Exploring dataframes interactively with the TableReport
#
The TableReport
gives a high-level overview of a Dataframe or Series, suitable for
quick exploratory analysis. The report shows the first
and last 5 rows of the dataframe (decided by the n_rows
parameter), as well
as additional information in other tabs.
The Stats tab reports high-level statistics for each column.
The Distribution tab collects summary plots for each column (max 30 by default).
The Associations tab shows Cramer V and Pearson correlation between columns.
Built-in filters allow selection of columns by dtype and other conditions.
The TableReport
of a table can be generated as follows:
>>> from skrub import TableReport
>>> import pandas as pd
>>> df = pd.DataFrame({
... "id": [1, 2, 3],
... "value": [10, 20, 30],
... })
>>> TableReport(df) # from a notebook cell
<TableReport: use .open() to display>
The command TableReport(df).open()
opens the report in a browser window.
A demo of the TableReport
#
Pre-computed examples of the TableReport
are available
here, and you can
try it out on your data here.
In the Distributions tab, it is possible to select columns by clicking on the checkmark icon: the name of the column is added to the bar on top, so that it may be copied in a script.

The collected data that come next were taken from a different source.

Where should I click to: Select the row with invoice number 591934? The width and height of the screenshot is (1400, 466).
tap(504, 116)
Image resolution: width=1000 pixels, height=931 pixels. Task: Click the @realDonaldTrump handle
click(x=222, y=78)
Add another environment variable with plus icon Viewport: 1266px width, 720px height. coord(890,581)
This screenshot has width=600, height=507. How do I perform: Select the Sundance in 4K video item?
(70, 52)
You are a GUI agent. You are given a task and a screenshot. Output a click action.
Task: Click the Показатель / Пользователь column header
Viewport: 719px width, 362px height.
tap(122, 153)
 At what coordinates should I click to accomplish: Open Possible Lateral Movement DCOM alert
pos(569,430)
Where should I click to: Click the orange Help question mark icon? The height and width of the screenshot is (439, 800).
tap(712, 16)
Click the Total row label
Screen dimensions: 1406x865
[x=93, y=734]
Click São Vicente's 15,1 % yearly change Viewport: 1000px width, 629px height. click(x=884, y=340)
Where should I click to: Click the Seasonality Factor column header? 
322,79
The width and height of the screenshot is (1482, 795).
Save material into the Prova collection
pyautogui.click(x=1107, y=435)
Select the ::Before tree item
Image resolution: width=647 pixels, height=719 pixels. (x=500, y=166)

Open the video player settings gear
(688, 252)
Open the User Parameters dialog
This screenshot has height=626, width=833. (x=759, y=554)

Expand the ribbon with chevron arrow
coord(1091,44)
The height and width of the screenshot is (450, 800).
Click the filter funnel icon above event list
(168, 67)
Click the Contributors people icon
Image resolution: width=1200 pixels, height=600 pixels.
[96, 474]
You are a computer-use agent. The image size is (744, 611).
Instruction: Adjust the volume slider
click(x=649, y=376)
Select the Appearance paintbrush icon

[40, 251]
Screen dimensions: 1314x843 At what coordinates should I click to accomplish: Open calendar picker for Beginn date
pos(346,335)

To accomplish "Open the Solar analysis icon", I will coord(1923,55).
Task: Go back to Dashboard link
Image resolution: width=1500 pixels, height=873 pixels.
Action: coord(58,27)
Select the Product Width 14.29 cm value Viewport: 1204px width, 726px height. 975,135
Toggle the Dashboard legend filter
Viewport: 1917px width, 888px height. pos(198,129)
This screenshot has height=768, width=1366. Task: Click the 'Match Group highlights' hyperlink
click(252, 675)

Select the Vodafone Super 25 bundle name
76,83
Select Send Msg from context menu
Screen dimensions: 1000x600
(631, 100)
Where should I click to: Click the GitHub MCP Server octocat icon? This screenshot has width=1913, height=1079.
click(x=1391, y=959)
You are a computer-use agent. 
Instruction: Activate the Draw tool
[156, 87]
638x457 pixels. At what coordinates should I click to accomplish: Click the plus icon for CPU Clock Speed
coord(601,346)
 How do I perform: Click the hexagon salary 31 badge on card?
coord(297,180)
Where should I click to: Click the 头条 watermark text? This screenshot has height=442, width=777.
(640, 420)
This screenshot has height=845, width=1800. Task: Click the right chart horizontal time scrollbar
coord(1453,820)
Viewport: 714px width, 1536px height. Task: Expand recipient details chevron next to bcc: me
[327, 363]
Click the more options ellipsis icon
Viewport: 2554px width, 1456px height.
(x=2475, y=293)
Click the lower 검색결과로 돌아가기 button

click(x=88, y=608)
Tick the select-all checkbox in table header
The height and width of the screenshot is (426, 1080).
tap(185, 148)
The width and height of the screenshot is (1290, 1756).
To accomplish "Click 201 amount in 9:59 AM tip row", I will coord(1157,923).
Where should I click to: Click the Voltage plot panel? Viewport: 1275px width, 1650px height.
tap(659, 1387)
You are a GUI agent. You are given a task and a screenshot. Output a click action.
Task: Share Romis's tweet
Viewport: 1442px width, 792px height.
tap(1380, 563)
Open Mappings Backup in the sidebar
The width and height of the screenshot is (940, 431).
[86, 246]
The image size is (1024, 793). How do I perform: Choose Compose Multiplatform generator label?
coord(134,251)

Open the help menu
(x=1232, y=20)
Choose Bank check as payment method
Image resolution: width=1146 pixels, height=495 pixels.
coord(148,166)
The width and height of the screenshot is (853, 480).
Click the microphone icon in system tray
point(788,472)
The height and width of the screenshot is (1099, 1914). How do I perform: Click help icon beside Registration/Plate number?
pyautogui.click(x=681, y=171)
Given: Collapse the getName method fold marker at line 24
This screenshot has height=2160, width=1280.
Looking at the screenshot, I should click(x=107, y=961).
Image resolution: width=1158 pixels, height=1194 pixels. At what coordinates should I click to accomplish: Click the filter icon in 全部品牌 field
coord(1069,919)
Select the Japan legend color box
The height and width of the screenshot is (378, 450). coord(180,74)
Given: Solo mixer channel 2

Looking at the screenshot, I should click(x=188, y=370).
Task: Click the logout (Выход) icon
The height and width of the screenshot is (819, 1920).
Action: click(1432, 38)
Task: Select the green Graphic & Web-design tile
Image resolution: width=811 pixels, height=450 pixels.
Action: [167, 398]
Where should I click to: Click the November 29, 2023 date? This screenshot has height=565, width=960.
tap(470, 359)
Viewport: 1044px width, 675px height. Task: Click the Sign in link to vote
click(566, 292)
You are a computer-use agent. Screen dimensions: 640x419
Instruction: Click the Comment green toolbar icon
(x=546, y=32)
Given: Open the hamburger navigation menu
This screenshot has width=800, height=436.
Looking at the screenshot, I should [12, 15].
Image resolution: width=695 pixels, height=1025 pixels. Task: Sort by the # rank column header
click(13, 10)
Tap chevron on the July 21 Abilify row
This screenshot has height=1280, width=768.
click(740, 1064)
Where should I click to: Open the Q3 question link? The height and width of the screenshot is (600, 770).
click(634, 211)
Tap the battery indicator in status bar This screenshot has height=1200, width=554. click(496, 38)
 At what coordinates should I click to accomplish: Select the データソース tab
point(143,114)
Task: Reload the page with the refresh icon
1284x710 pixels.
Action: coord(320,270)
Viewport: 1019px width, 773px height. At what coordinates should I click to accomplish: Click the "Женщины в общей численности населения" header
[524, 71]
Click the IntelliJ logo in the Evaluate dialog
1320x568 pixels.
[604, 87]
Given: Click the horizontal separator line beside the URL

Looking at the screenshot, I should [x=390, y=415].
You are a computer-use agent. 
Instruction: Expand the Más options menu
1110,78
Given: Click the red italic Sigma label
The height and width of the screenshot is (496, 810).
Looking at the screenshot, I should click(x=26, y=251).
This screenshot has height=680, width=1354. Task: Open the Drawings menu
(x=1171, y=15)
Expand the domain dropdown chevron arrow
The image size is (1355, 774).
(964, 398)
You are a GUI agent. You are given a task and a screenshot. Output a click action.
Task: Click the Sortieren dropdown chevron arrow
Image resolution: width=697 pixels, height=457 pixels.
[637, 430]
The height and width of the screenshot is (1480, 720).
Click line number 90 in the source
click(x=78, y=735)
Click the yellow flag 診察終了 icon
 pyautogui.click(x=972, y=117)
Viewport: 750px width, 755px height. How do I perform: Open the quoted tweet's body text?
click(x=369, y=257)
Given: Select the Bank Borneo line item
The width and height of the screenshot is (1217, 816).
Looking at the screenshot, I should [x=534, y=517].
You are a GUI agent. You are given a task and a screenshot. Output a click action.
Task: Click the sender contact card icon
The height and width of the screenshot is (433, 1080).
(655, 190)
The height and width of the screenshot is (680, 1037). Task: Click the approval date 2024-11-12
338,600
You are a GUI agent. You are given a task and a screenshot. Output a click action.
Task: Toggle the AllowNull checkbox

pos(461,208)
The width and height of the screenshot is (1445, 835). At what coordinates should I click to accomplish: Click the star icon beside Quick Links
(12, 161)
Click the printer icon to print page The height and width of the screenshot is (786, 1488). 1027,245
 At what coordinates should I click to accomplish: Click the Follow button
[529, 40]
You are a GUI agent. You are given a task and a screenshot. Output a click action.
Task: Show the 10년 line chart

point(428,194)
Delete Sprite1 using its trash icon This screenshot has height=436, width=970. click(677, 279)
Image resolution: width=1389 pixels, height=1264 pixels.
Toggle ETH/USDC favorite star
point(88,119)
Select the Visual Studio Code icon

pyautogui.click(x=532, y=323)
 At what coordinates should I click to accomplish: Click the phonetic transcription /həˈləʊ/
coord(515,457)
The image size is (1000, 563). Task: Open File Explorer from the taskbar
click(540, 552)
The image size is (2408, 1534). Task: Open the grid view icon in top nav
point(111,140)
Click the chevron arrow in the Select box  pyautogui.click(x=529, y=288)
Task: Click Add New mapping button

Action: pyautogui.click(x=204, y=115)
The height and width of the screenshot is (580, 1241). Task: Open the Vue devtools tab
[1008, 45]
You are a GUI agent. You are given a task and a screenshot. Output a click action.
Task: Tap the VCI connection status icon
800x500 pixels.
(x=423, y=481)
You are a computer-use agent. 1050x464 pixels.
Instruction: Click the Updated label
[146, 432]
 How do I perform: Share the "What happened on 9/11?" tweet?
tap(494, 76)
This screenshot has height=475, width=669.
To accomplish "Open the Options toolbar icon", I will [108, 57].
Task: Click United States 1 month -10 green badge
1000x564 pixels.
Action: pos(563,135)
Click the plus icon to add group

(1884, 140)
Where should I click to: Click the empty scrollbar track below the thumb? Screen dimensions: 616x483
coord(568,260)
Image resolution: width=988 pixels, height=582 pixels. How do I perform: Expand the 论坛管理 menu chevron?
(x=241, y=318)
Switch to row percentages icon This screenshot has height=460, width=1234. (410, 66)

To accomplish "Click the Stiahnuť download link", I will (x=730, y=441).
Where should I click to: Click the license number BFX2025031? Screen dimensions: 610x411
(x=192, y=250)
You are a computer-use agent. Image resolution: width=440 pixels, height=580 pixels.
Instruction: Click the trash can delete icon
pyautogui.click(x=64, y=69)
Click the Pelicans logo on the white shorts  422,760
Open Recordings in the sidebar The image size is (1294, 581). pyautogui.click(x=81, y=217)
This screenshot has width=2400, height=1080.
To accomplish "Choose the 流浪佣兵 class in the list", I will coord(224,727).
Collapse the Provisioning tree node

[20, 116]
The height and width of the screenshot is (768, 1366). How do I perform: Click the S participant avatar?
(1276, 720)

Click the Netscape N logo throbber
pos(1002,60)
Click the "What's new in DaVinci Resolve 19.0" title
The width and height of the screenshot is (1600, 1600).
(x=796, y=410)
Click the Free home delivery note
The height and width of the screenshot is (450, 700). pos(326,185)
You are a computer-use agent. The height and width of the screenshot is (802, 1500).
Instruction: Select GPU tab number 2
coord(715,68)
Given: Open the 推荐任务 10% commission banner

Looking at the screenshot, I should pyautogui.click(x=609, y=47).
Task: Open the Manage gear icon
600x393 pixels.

The TableReport can be used in a notebook cell, or it can be opened in a browser
window using TableReport(df).open()
.
Altering the Appearance of the TableReport
#
The skrub global configuration includes various parameters that allow to tweak
the HTML representation of the TableReport
.
For performance reasons, the TableReport
disables the computation of
distributions and associations for tables with more than 30 columns. This behavior
can be changed by modifying the max_plot_columns
and max_association_columns
parameter.
It is also possible to specify the floating point precision by setting the appropriate
float_precision
parameter.
Parameters can be made permanent in a script by altering the configuration with
set_config()
, or by setting the respective environment variables. Refer to
Customizing the global configuration for more detail.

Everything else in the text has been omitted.